Friday, November 4, 2016

Dangerous & Presumptuous

     One of the first things that people on the brink of goal failure say, including myself, is something along the lines of, "If reaching this goal is preventing me from doing the things that make me happy in life, then what's the point of living like this?"  That is a dangerous and presumptuous statement.  Dangerous because you're beginning to accept your own failure and presumptuous because your acceptance of this failure is based on bold assumptions.

Assumption #1: The activities or consumerisms that you're missing out on actually make you happy.

Assumption #2: You understand what actually makes you happy.


     I'd love to blame assumption #1 on the media, and yes they certainly play their part, but conditioning is also a large part of the equation as well.  The road of life is long, but it also has many circles, loops, roundabouts, and repeated streets.  Many of the things that "make us happy" are many of the things that feel comfortable.  And yes, there is happiness to be found in these activities, but it's often happiness via the path of least resistance or a happiness much less than we could achieve if we only tried harder.
     To revisit the road of life analogy: we drive the same road so often that our tires wear deep grooves into the pavement.  The road begins to control the vehicle so much so that we don't even have to keep our hands on the wheel anymore, life just goes.  Creating goals is all about putting our hands back on the wheel and jerking the tires out of the well worn grooves.
     Imagine all of the different kinds of happiness that might be found, if you would just give yourself the chance to experience them.  No, scratch that, don't even try to imagine such a thing, it will always fall short of the real feeling.  Drinking that Mountain Dew may give you some sense of pleasure, but I guarantee that a glass of water is much closer to happiness.
     Let's talk about assumption #2 for a minute.  I don't think that human happiness means what it once did.  Listening to people describe happiness, with how they are saying it and what they are saying it about, makes me feel like happiness is more commonly used to describe a lack of something negative.

▸ **Exercise description**: Say whether each statement agrees with the post on goals and happiness, answering yes or no and quoting the words of the post that decide it. 1. The writer claims never to have said "what's the point of living like this?" 2. The post describes a road worn so deep that drivers no longer need to steer. 3. The writer holds that Mountain Dew is closer to happiness than a glass of water. The rows that come next are separate material with no connection to the post.

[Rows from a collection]
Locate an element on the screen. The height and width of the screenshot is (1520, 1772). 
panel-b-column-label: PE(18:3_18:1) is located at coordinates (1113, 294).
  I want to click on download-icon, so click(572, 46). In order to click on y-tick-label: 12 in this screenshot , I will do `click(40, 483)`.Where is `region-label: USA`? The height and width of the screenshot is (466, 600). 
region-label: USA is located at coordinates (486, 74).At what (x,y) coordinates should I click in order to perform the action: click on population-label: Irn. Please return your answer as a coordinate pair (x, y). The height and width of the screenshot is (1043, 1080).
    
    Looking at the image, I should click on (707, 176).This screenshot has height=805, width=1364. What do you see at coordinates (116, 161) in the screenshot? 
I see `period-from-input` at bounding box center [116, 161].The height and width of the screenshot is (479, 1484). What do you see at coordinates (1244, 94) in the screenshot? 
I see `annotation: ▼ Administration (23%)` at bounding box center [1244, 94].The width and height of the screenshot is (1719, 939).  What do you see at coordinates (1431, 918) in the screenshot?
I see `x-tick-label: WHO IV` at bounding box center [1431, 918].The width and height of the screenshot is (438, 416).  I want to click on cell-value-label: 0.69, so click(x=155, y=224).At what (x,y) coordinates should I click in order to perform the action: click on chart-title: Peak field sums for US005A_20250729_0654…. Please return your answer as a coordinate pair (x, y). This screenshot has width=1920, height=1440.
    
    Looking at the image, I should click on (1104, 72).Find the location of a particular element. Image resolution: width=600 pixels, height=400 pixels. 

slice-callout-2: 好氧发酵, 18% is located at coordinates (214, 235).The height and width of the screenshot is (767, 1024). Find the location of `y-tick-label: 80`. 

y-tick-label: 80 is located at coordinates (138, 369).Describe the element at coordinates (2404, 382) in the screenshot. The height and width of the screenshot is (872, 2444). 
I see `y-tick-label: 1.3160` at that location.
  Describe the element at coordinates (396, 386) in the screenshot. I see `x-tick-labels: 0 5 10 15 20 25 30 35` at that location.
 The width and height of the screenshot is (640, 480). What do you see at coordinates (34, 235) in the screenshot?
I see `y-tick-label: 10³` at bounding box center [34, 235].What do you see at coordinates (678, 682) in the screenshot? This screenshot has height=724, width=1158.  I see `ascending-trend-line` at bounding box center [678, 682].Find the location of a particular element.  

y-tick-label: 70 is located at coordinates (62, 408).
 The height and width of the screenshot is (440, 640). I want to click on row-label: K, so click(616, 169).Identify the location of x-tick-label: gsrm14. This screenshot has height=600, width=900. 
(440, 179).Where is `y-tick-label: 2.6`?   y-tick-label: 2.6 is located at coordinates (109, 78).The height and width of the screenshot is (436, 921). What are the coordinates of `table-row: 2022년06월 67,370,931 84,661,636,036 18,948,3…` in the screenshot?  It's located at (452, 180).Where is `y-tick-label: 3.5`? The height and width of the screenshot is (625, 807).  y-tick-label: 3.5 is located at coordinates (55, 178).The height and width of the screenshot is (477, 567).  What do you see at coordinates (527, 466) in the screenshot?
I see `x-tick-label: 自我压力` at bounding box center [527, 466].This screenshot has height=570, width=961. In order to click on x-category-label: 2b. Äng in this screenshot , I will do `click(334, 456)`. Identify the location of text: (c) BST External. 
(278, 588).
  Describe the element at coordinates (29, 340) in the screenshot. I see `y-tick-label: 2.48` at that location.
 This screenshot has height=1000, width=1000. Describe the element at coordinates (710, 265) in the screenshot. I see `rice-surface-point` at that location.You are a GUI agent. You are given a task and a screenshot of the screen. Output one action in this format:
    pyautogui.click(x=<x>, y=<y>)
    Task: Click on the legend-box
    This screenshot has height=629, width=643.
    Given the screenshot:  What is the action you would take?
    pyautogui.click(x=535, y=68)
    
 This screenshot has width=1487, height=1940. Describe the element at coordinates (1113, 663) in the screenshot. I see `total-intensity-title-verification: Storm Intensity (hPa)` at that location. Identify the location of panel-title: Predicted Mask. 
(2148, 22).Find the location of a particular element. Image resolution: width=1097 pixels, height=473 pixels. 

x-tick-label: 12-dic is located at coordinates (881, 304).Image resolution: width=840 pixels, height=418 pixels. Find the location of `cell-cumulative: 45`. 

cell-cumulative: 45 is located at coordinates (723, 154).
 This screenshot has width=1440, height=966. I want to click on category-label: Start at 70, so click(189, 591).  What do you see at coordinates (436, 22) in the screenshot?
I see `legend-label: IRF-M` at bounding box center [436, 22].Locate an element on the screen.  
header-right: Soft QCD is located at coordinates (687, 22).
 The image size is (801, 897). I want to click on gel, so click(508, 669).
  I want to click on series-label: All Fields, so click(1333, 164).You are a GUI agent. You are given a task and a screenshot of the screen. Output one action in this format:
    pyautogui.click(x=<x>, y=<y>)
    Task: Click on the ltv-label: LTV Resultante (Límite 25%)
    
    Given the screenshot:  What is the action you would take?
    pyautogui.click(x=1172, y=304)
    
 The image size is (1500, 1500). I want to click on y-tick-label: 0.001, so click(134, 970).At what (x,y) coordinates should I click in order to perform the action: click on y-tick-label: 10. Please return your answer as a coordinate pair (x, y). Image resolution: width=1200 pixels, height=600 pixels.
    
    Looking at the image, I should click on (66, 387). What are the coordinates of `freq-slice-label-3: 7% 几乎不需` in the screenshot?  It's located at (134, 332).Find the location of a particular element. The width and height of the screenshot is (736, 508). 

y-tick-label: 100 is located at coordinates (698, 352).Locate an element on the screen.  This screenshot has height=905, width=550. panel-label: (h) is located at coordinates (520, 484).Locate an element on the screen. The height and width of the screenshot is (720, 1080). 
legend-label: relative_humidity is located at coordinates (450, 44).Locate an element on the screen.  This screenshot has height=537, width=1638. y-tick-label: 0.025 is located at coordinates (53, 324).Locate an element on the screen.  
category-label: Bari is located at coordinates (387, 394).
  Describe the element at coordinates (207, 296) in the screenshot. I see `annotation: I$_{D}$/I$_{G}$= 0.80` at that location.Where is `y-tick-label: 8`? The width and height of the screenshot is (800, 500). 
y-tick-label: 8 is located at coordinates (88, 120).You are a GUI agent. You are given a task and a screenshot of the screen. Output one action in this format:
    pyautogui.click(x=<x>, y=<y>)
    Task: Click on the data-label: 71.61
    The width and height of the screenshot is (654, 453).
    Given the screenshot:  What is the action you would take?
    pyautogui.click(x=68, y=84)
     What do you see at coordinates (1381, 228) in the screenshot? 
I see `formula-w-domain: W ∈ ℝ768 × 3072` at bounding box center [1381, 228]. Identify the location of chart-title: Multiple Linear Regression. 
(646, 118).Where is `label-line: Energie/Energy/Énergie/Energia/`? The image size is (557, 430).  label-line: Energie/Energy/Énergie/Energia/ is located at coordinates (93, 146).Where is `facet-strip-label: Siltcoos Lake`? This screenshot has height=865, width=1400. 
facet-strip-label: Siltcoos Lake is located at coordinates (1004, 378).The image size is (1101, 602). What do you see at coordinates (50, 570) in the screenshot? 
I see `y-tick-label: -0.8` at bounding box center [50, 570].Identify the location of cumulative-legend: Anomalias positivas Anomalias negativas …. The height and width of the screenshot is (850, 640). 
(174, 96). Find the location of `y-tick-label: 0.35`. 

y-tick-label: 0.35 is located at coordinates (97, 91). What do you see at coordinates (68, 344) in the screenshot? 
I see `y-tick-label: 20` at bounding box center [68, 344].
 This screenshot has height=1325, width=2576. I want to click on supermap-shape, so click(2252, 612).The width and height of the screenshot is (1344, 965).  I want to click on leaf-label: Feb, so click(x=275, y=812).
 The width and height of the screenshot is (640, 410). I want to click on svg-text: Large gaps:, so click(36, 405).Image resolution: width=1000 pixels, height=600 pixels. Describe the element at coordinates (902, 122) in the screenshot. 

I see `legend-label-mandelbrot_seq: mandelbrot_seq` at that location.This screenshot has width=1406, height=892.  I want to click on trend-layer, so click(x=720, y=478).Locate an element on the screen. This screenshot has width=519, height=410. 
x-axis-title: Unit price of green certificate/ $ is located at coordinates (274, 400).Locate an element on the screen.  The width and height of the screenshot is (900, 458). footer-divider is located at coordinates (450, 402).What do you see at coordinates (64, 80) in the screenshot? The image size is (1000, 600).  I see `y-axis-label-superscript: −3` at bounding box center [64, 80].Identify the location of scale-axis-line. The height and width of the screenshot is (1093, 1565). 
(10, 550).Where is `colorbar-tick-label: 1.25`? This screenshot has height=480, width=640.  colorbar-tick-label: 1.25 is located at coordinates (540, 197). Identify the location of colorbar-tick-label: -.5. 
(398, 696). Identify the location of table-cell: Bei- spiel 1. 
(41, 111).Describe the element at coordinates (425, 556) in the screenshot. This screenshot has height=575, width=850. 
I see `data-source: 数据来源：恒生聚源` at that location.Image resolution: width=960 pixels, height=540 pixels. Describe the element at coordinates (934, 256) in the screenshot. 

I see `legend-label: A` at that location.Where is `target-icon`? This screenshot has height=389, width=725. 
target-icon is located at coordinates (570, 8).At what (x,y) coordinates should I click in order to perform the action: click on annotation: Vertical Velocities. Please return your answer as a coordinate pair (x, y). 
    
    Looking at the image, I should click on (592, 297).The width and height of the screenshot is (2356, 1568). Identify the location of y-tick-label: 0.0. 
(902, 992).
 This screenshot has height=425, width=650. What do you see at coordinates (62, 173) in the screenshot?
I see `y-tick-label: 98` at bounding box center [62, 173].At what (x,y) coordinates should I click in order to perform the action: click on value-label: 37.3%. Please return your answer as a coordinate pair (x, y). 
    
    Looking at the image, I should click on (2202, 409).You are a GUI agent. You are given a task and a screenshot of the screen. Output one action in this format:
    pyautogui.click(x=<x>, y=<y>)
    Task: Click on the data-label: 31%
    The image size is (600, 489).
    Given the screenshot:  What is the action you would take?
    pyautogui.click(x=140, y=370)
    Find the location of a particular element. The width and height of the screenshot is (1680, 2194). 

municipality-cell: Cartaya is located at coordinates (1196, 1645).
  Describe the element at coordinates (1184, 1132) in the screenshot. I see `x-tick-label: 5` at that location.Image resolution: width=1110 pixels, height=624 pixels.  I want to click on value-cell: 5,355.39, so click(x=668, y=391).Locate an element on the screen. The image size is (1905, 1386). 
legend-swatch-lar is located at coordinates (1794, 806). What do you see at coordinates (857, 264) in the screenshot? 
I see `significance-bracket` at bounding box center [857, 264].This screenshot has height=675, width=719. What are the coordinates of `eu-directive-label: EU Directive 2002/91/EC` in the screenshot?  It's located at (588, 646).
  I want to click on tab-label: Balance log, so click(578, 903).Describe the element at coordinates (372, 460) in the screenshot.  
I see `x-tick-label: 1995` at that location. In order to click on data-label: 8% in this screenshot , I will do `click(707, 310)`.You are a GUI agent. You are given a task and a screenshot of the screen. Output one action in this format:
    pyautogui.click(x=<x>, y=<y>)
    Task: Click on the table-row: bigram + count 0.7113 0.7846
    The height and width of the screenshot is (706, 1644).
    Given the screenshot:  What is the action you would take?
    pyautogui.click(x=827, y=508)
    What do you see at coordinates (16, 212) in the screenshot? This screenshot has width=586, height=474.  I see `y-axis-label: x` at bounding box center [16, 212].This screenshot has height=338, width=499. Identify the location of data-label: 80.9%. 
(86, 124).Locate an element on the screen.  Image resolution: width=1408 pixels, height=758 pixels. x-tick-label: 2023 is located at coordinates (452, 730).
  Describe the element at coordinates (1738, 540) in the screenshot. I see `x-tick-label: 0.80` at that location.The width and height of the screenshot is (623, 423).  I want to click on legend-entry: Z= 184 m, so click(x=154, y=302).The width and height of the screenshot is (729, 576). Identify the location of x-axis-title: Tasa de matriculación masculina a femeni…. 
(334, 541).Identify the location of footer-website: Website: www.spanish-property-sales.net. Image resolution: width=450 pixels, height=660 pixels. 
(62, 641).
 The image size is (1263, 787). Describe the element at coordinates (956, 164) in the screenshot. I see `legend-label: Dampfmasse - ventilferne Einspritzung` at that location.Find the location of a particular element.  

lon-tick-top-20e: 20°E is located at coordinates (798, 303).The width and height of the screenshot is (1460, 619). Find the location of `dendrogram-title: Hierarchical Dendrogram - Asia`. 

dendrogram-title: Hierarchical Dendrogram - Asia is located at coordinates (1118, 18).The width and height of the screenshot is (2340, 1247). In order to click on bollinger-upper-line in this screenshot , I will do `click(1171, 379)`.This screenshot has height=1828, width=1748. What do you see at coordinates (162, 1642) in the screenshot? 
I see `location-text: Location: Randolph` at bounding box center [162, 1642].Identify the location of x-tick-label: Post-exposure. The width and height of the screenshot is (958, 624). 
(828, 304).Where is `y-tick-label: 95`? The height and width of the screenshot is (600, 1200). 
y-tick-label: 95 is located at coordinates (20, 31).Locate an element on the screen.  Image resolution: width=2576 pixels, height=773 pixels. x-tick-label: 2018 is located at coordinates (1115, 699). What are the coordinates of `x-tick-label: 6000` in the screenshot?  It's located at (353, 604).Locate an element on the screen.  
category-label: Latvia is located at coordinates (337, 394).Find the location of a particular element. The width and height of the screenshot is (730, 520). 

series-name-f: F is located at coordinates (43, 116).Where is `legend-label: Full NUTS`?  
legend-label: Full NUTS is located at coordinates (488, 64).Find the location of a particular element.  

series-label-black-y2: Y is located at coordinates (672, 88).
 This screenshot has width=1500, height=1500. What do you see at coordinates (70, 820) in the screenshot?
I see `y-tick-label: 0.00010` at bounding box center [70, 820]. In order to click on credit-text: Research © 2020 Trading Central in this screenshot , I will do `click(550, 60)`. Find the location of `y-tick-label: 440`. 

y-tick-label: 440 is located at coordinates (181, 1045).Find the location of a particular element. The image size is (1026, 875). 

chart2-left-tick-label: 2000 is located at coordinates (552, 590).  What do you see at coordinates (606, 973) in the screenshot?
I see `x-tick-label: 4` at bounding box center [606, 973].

▸ **Exercise result**:
1. No: "including myself"
2. Yes: "The road begins to control the vehicle so much so that we don't even have to keep our hands on the wheel anymore"
3. No: "I guarantee that a glass of water is much closer to happiness"